Culpables. La sociedad de la queja permanente, además de frustración, construye pesimismo e inmovilismo; son unos dados ya echados que cristalizan un país detenido en el tiempo y sin destino. Se verbaliza la situación, pero rara vez se llama a la acción, ni grupal ni individual. Ese malhumor constante, esa descarga, necesita construir argumentos que sostengan la conversación, por eso es preciso encontrar culpables para explicar las zozobras. A su tiempo los culpables pueden ser los migrantes, los que cobran planes sociales, pero también los banqueros, los terratenientes o directamente del peronismo como lógica cultural.
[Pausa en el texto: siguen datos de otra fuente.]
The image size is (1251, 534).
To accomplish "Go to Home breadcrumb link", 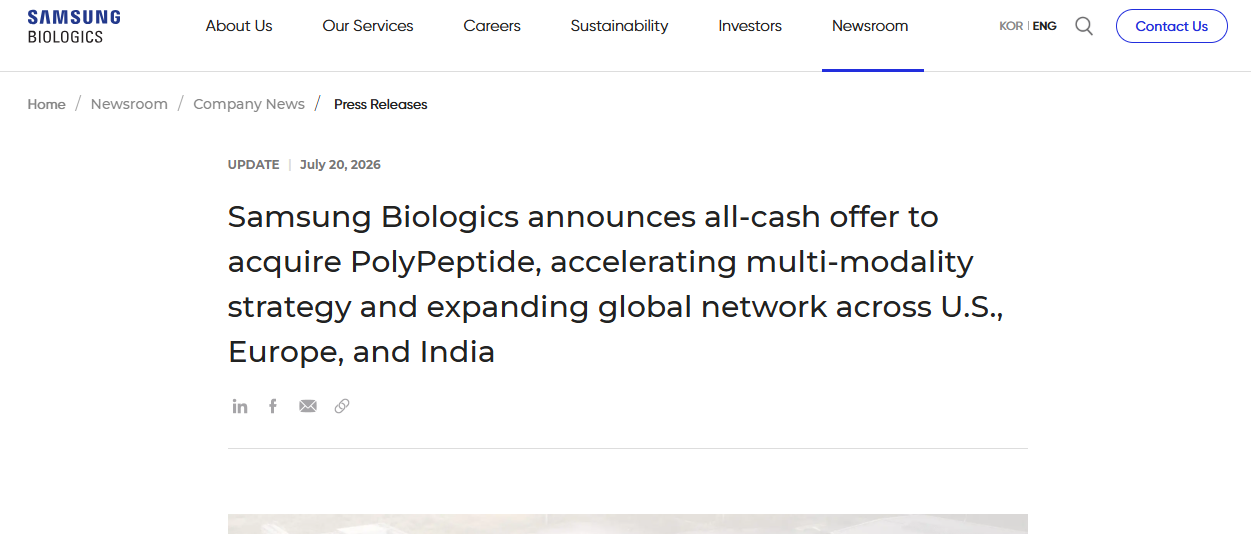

Más allá de la diversidad de culpables, incluso por fuera de la grieta, existe el acuerdo tácito de endilgarles toda la responsabilidad a los políticos: pensando la política como una esfera escindida de la sociedad de la que surge.   

No obstante, los políticos también se quejan. Sin ir más lejos, Mauricio Macri se quejaba de que la sociedad no lo comprendía pues no terminaba de entender el objetivo de su misión. En ese marco se discutía si comunicaba bien o mal. Alberto Fernández se queja, por ejemplo, de los aumentos de precios de las grandes empresas que no estarían acompañando la emergencia. También, en el marco de la discusión sobre la modalidad de aumento a los jubilados, el Presidente protestó por el tratamiento de algunos medios que infunden pesimismo. Allí se reabre una discusión eterna: ¿los medios de comunicación (o sus referentes) reflejan los estados de ánimo?; ¿simplemente tratan de acompañar el clima general?; ¿o representan a intereses implícitos para acabar por debilitar a los gobiernos? Cada cual tendrá su teoría.

Para ponerlo casi en términos de manual de autoayuda: es difícil imaginar país “exitoso” en el cual sus habitantes creen que es un lugar tóxico e inhabitable. Quizás la batalla cultural esté perdida, ¿o no?